*EXERCISE OBJECTIVE:* Every line from the first one in the listing down to the line with "You are a computer-use agent. This" should be restated word for word.
────────────────
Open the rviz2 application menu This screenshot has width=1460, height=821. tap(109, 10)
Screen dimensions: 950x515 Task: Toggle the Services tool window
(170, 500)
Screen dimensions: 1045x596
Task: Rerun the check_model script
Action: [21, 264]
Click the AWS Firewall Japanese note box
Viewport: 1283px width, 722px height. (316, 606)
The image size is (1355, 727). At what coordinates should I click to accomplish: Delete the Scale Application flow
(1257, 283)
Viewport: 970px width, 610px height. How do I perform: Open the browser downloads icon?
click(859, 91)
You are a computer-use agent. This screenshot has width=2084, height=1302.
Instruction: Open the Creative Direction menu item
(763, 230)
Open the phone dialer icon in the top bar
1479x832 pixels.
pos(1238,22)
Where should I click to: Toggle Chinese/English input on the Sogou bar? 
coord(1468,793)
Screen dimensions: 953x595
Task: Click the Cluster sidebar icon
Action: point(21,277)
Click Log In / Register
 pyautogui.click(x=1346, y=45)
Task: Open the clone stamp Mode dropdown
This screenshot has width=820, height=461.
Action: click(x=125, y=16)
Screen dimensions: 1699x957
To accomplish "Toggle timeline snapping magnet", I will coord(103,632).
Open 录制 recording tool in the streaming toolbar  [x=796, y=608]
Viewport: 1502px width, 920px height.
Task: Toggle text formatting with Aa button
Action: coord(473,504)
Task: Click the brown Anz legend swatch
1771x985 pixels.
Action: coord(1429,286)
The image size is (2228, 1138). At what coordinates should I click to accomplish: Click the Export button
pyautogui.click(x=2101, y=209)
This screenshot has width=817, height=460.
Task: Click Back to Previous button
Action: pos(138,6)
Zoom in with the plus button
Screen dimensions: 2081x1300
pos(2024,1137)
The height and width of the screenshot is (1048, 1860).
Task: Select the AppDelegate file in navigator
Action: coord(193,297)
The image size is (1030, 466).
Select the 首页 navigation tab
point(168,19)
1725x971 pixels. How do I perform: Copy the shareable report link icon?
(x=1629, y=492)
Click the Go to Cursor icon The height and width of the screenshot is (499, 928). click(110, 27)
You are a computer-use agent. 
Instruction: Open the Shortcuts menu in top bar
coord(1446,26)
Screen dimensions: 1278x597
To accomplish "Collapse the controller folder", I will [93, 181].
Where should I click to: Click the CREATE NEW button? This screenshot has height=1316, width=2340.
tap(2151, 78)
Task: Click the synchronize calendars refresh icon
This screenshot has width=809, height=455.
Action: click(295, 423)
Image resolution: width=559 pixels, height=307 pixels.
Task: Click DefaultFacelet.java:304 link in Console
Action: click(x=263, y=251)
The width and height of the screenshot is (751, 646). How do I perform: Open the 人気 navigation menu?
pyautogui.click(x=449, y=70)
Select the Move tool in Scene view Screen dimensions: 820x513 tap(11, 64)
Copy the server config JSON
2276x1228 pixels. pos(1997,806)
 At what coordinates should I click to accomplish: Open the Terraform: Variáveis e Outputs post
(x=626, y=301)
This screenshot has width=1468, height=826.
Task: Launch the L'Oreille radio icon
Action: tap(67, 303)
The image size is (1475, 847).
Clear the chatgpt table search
────────────────
*RESULT OF THIS TASK:*
Open the rviz2 application menu This screenshot has width=1460, height=821. tap(109, 10)
Screen dimensions: 950x515 Task: Toggle the Services tool window
(170, 500)
Screen dimensions: 1045x596
Task: Rerun the check_model script
Action: [21, 264]
Click the AWS Firewall Japanese note box
Viewport: 1283px width, 722px height. (316, 606)
The image size is (1355, 727). At what coordinates should I click to accomplish: Delete the Scale Application flow
(1257, 283)
Viewport: 970px width, 610px height. How do I perform: Open the browser downloads icon?
click(859, 91)
You are a computer-use agent. This screenshot has width=2084, height=1302.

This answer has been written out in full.